From the looks of the bathtub detritus scattered about my bathroom floor, I will never get to work today. I'm babysitting the plumbers this morning, and snow is falling outside. I have my pepper spray by my side, placed within arm's reach because the paranoid tales of predatory service men have clouded my more trusting instincts. But of course they're perfectly nice.
Perhaps it's the sitting at home on a workday, not sick, not working, that puts me in the mind of a 1950s housewife. I'm sifting through my bread recipes, wondering why I can't ever get my dough to rise correctly. Is it the yeast? Is it inadequate kneading? I'm thinking about the hyacinths that have already come out of their dormant winter in Kriston's garden, and I'm worrying that the snow will smother them. I don't have a tarp to cover them, and anyway I'm at my house now. Briefly, the image of his next door neighbor's perfect, precocious daffodils flashed into my mind, and I felt certain that they're doomed.

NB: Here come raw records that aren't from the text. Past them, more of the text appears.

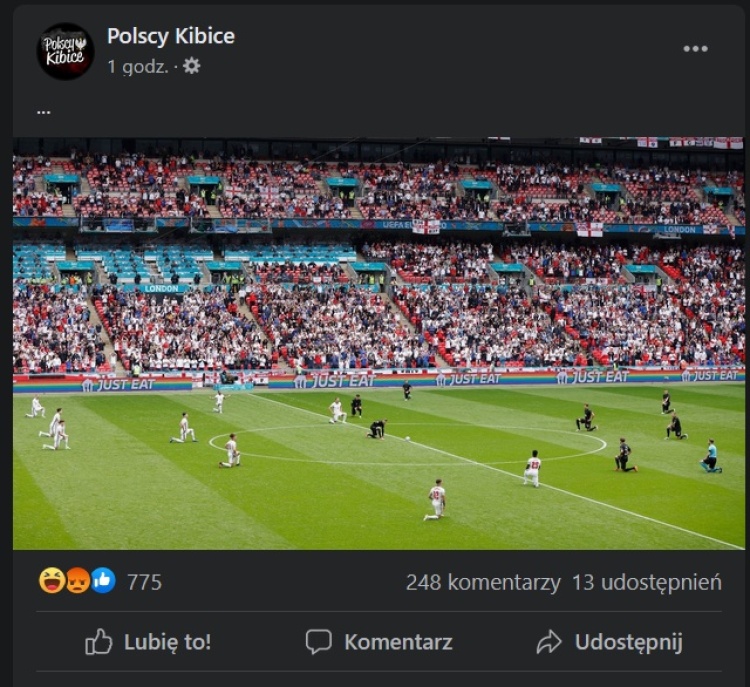Show who reacted via 775 count
The width and height of the screenshot is (750, 687).
point(144,582)
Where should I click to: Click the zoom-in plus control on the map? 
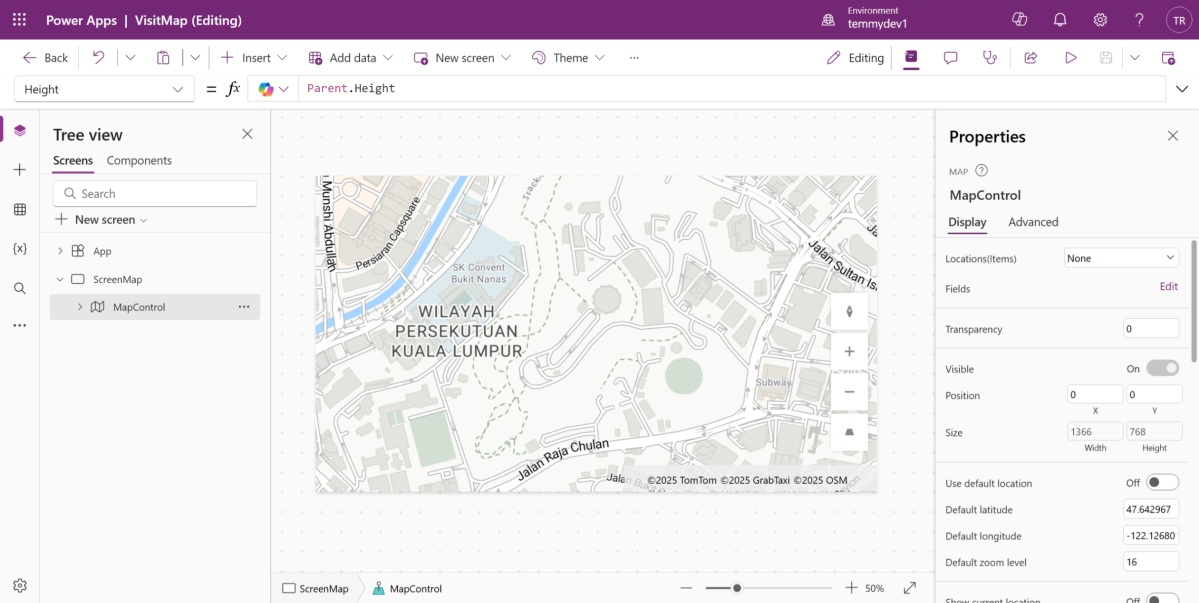coord(849,351)
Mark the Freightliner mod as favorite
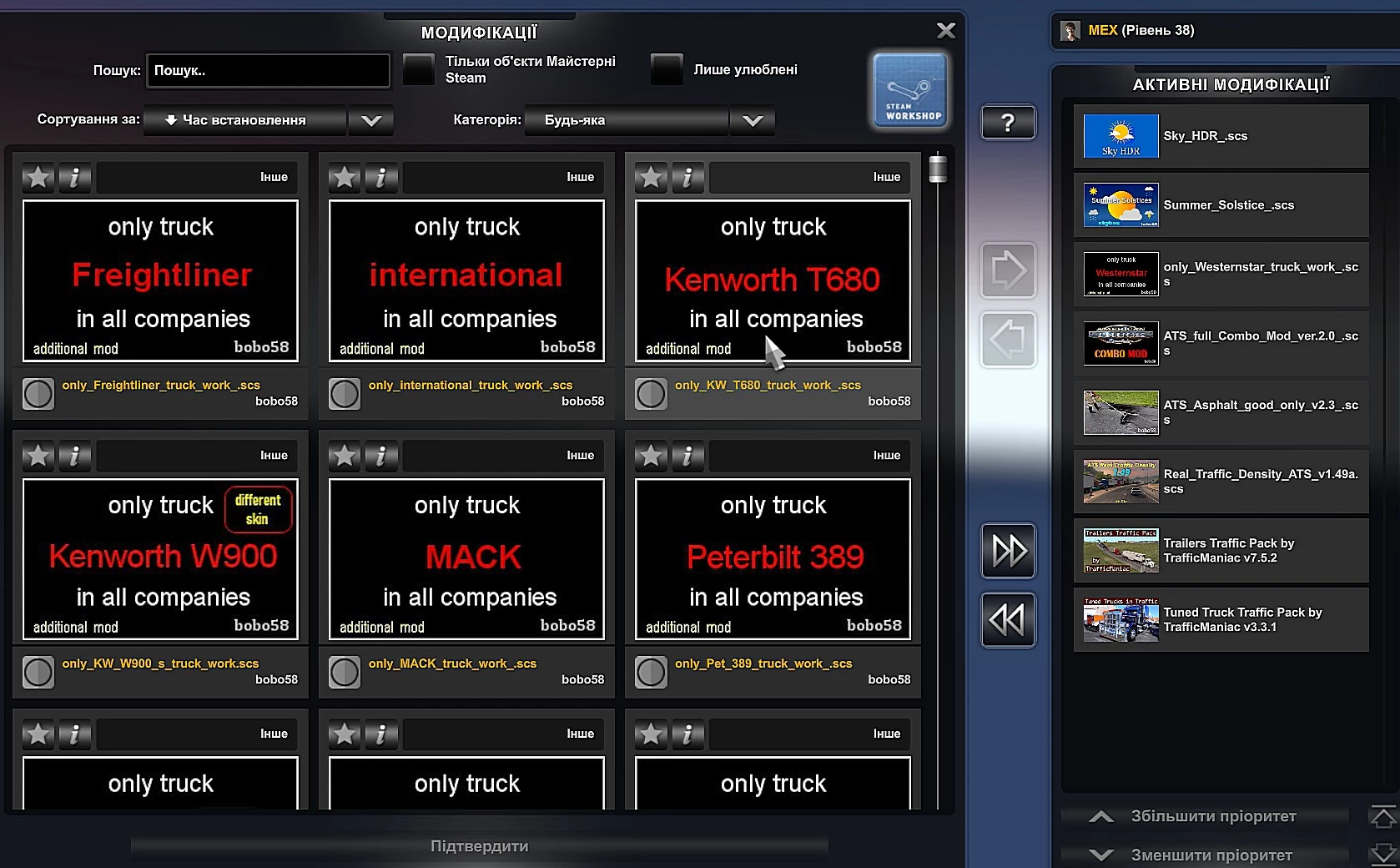The width and height of the screenshot is (1400, 868). tap(38, 178)
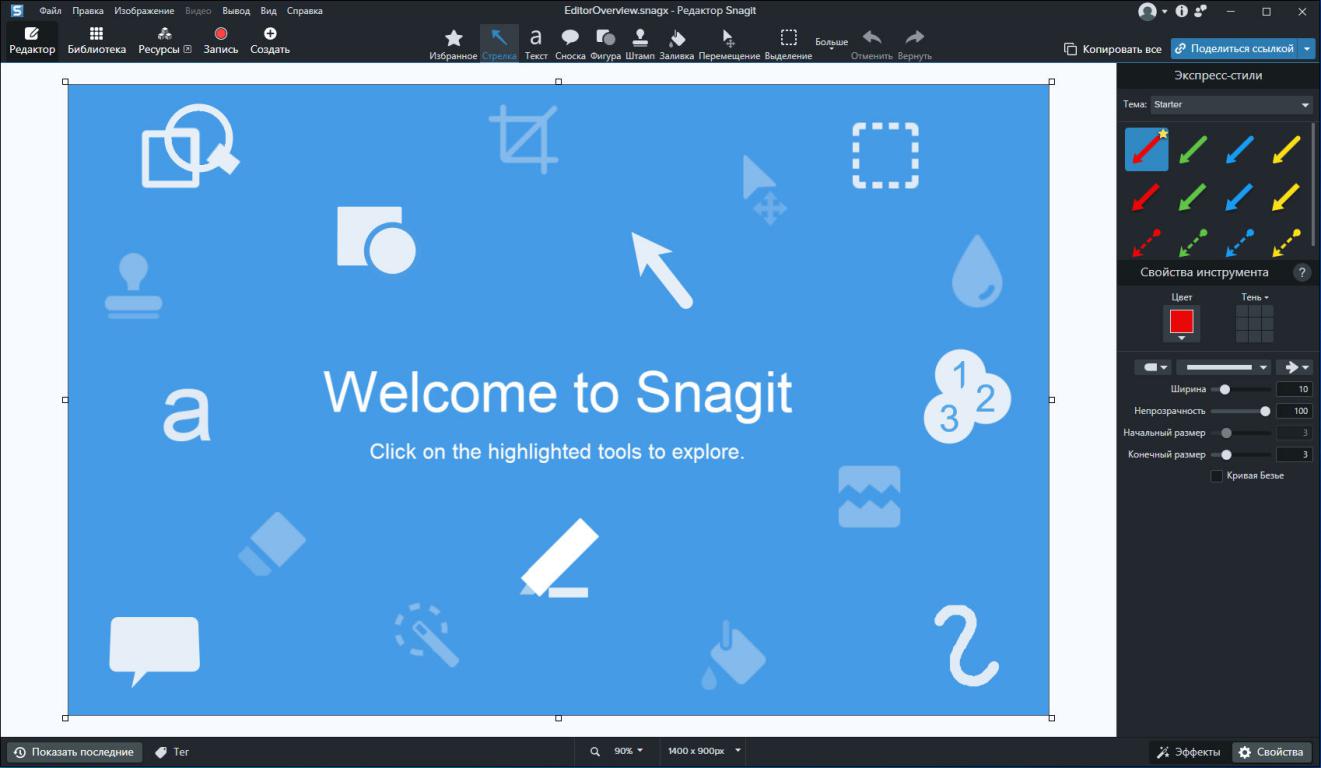Screen dimensions: 1321x768
Task: Expand the 90% zoom level dropdown
Action: (629, 751)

I read Christina Nehring's wonderful essay on Silvia Plath this morning in the Atlantic Monthly. What an essayist that woman is. I utterly agreed with her on Plath, and the cult of Plath that rose in her wake to damn her and canonize her. Nehring acknowledges what shouldn't need mentioning, that Plath is a serious artist of the first rank, and not just a muse for world-weary preteens and melodramatic man-haters. As Nehring notes, those that respond to her so often feel the need to see her as either a raving madwoman or a simple (in both meanings of the word) domestic.
Instead she's mesmerizingly complex, and Nehring says Plath's life makes an argument by itself for a critic to consider biography alongside art. Both maternal and "violently ambivalent' towards her children. Both exuberant in love, and transfixed by the mysteries of death. Don't we all contain multitudes?

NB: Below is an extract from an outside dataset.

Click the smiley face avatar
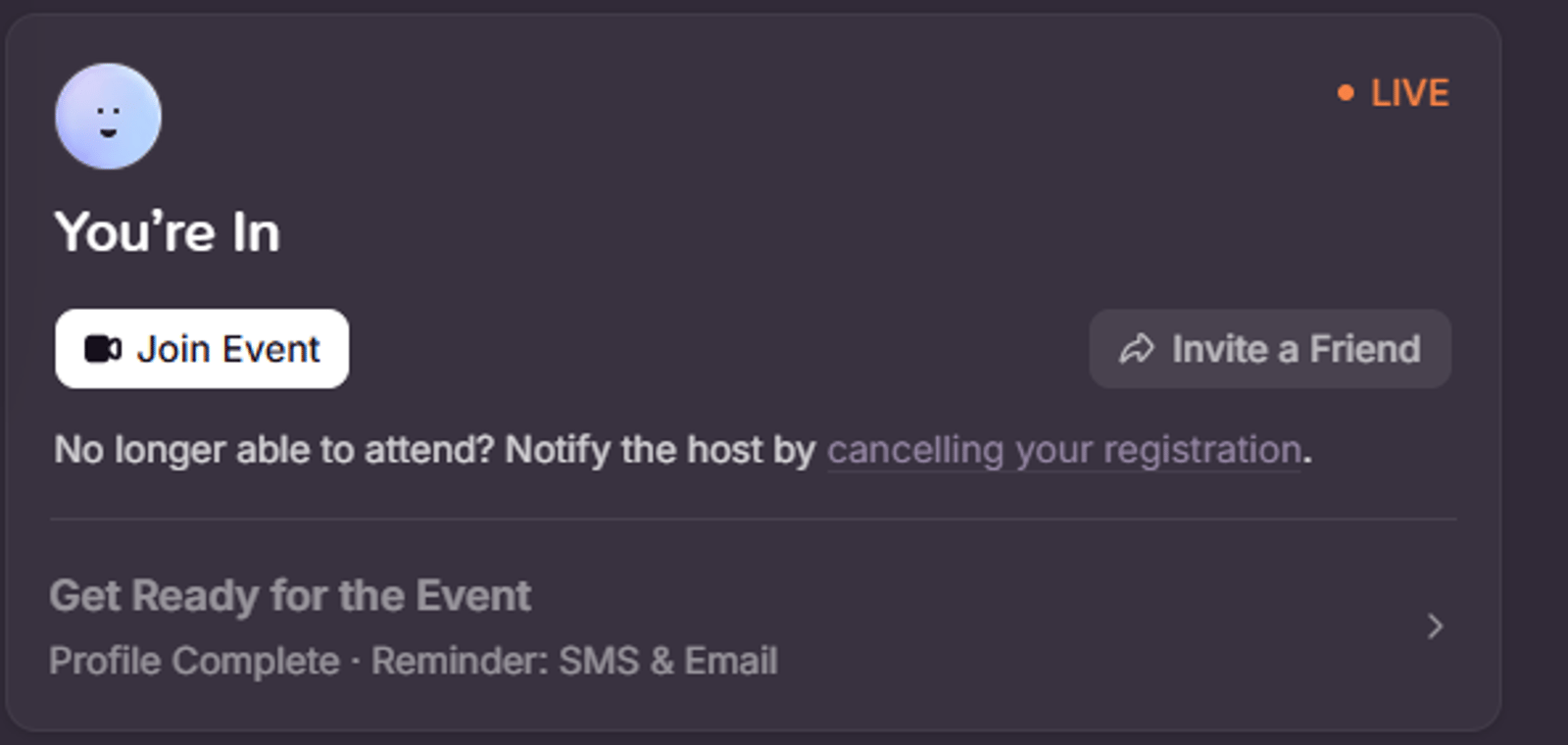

A critic tries to pin her on a contradiction, as if one could call an artist on "flip flops" as one can a politician. One of Plath's most affecting, disturbing poems is her "Tulips," written of these flowers that her husband brought to her in the hospital. Critics have said:
Look at this ecstatic letter about sweet Ted's [her husband] bringing her tulips when she was in the hospital.... And now look at the poem "Tulips": the flowers "hurt" her; they are "dangerous animals"; the smiles of the speaker's husband and child "catch onto my skin" like "little smiling hooks." Was she schizophrenic? Or just a pathological liar?"
And this is exactly the Plath that irritates many of her critics. Come now, they say, you had a loving husband and a child. Why the melodrama? Nehring responds well in defense of Plath. Of course, in her daily life she was not "running around ranting blackly like Lady Lazarus and 'eating men like the air.'" (even though, honestly, how awesome would that be?) Like anyone, she told herself she was happy, she pursued hobbies, she found tiny joys. She coped. But:
that does not mean there wasn't a level at which Plath gave free rein to her doubts, at which she permitted herself to be pessimistic, to be brutal, to follow her fears, her fantasies, her darker intuitions, as far down or up as they would take her. It seems to me that the critics who call Plath schizophrenic are pretending that people are simpler than they are.
The cursing and banging from my bathroom seems to be dwindling, though I note with dismay that the snowfall seems to be energizing. It's a bit of a hike to the bus stop, so perhaps I'll cozy up here a bit longer. No more Plath for today, and I promise not to stick my head into the oven.